The Iraqi government has set aside $1.5 billion for military sales. “They're now beginning to engage us with the desire to purchase and procure more modern weaponry,” Dempsey said. “In particular they're immediately interested in U.S. personal weapons – that's rifles and machine guns and such.”
Multinational Forces Iraq officials in Baghdad said the coalition training teams now embedded with all Iraqi units will concentrate on teaching Iraqi commanders and staffs how to plan and execute operations, how to gather intelligence and then act upon it, and how to direct units in the field, they said.
The Iraqis will also concentrate on cooperation between the ministry of defense and the interior, officials said.
The size and composition of the coalition embedded training teams will probably change, Dempsey said.
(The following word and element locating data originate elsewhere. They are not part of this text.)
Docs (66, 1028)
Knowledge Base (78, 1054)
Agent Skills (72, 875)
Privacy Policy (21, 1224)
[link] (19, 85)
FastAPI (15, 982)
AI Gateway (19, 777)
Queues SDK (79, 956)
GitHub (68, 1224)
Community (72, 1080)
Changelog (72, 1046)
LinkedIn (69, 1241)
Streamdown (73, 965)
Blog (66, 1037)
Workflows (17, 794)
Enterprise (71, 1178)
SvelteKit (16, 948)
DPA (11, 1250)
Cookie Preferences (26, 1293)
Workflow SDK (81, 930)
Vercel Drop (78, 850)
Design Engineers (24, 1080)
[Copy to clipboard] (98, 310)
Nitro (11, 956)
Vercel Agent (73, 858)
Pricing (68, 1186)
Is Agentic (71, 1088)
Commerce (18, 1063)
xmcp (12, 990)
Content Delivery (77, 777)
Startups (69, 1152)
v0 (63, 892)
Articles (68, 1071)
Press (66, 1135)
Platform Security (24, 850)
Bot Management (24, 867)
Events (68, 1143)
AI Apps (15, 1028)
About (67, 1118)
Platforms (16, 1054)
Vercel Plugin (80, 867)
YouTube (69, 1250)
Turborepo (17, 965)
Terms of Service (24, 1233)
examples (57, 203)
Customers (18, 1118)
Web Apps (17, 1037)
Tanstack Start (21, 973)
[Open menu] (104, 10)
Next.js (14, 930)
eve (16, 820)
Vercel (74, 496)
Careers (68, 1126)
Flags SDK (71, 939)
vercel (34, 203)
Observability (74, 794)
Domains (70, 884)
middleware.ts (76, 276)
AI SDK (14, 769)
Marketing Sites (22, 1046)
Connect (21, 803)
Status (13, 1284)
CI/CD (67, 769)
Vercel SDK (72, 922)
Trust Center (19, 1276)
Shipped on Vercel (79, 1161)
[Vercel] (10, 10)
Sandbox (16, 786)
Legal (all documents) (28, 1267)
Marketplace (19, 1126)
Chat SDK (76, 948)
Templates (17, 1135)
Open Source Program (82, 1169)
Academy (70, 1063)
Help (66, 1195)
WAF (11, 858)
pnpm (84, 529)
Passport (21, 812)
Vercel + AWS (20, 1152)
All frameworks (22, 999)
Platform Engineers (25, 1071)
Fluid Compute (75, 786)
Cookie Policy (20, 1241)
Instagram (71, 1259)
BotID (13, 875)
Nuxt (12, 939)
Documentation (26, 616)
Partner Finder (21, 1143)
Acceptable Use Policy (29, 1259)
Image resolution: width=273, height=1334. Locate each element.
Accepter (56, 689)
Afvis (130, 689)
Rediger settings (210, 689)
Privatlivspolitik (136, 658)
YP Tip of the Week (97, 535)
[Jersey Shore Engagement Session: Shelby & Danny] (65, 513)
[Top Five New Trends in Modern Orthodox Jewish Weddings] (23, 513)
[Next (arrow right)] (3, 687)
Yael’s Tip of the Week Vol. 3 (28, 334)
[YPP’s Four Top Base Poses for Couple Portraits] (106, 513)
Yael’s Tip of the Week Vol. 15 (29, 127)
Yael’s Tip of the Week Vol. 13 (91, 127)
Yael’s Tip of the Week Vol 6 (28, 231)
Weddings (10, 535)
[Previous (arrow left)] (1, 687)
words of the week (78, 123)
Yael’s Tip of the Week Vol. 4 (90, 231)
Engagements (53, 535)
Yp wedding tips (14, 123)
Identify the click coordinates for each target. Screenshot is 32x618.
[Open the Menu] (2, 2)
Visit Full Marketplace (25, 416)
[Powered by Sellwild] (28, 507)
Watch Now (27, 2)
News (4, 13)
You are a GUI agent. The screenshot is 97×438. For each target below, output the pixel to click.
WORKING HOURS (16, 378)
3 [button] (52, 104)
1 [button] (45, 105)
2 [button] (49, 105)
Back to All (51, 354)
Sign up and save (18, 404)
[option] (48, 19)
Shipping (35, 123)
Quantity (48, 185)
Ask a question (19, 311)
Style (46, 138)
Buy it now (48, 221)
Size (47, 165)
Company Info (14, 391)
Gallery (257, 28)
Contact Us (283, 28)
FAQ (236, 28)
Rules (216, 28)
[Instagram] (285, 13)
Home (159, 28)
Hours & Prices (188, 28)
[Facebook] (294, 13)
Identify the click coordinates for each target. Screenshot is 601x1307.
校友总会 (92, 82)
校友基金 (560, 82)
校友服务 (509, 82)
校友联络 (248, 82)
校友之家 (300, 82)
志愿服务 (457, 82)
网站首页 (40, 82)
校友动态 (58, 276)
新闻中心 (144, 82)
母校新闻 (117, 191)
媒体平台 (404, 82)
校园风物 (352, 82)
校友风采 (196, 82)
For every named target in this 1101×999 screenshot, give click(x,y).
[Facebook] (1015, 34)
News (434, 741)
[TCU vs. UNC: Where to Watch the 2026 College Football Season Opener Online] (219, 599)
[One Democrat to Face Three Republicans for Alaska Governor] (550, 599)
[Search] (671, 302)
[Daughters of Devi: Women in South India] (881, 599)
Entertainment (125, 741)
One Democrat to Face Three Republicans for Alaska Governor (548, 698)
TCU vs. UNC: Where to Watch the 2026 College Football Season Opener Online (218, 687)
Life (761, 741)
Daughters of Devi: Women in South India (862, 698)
“I think that growing the size of the transition teams makes a great deal of sense, and also changing their composition,” he said. “If you think about it, when we started down this path of embedding transition teams, the Iraqi security forces were not very well developed, and so we had kind of a minimal approach to the embedded transition teams and we maximized the approach of having a partner unit with it.
“Now the Iraqi forces are becoming more capable, and it's my view, and I think it will be our view, that we should probably at this time reverse the paradigm,” he continued. “We should enhance the transition teams and minimize our partnership with them so that they get used to standing on their own. And I think that's where we're headed.”